A empresa Vasp que distribui jornais e revistas em Portugal acaba de abrir a porta à possibilidade de deixar de efetuar essa distribuição em oito distritos. Não é preciso dizer quais. Basta contar aqueles que de norte a sul compõem o que vulgarmente se conhece como o interior do país.
Na prática, tal decisão, a concretizar-se, fará com que os jornais de Lisboa e Porto deixem de chegar às bancas destes distritos, tal como um conjunto de revistas e outros produtos associados.

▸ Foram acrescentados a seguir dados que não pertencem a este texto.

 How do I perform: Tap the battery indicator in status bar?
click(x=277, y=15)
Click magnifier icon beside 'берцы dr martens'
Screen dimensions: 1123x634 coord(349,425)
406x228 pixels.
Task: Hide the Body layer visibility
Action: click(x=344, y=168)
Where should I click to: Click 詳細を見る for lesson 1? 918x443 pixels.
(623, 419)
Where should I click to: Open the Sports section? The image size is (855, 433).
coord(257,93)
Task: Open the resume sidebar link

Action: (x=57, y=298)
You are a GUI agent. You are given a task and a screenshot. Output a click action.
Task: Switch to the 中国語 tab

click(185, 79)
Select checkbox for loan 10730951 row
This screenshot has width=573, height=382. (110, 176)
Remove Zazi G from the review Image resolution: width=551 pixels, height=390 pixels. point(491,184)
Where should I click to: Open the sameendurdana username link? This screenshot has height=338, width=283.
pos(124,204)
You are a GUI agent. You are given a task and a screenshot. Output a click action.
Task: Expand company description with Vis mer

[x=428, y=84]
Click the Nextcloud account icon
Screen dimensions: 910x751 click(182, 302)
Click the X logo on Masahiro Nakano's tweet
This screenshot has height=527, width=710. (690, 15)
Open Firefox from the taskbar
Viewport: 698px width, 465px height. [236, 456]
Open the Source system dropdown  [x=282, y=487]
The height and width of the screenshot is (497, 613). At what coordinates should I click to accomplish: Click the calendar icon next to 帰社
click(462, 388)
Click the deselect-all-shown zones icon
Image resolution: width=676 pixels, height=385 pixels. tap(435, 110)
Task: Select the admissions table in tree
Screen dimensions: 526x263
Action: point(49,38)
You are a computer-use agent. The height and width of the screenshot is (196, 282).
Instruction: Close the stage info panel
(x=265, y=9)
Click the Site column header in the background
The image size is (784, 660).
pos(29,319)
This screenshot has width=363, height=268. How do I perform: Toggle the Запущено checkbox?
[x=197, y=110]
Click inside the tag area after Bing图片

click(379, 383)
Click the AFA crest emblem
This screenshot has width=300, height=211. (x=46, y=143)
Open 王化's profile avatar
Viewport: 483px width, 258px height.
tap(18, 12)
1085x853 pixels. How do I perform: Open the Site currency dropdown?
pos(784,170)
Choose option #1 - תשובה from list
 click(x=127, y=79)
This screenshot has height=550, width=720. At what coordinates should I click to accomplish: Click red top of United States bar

Do litoral do país não se cansam de gritar que o interior ficará sem jornais. Como de costume, esquecem-se dos que cá trabalham, como se nada cá existisse. Já estamos habituados. Mas, não é isso que agora e aqui importa expressar.
O que importa verdadeiramente confirmar é que de facto, pouco ou nada significamos para as grandes empresas, sejam elas a banca, os correios, a Vasp e outras. Empresas às quais juntamos também o próprio Estado, cujo sentido de coesão nacional há muito que deixou de fazer parte das preocupações, para apenas e só se alimentar, e alimentar, as grandes urbes do litoral.
A desertos como o da própria população, o da saúde, da educação, da energia, das acessibilidades e da economia, juntar-se-á pelos vistos em breve o das notícias da imprensa regional de Lisboa e Porto, em banca. A que muitos insistem em chamar de órgãos de comunicação social nacionais que, de facto, nunca o foram. Mas isso é outra conversa.
Este «fascínio» pelo deserto tem conduzido o país ao estado a que chegou. Desequilibrado e à mercê daqueles que nos querem também impor um deserto de ideias para que possam medrar as suas fantasias e realidades paralelas.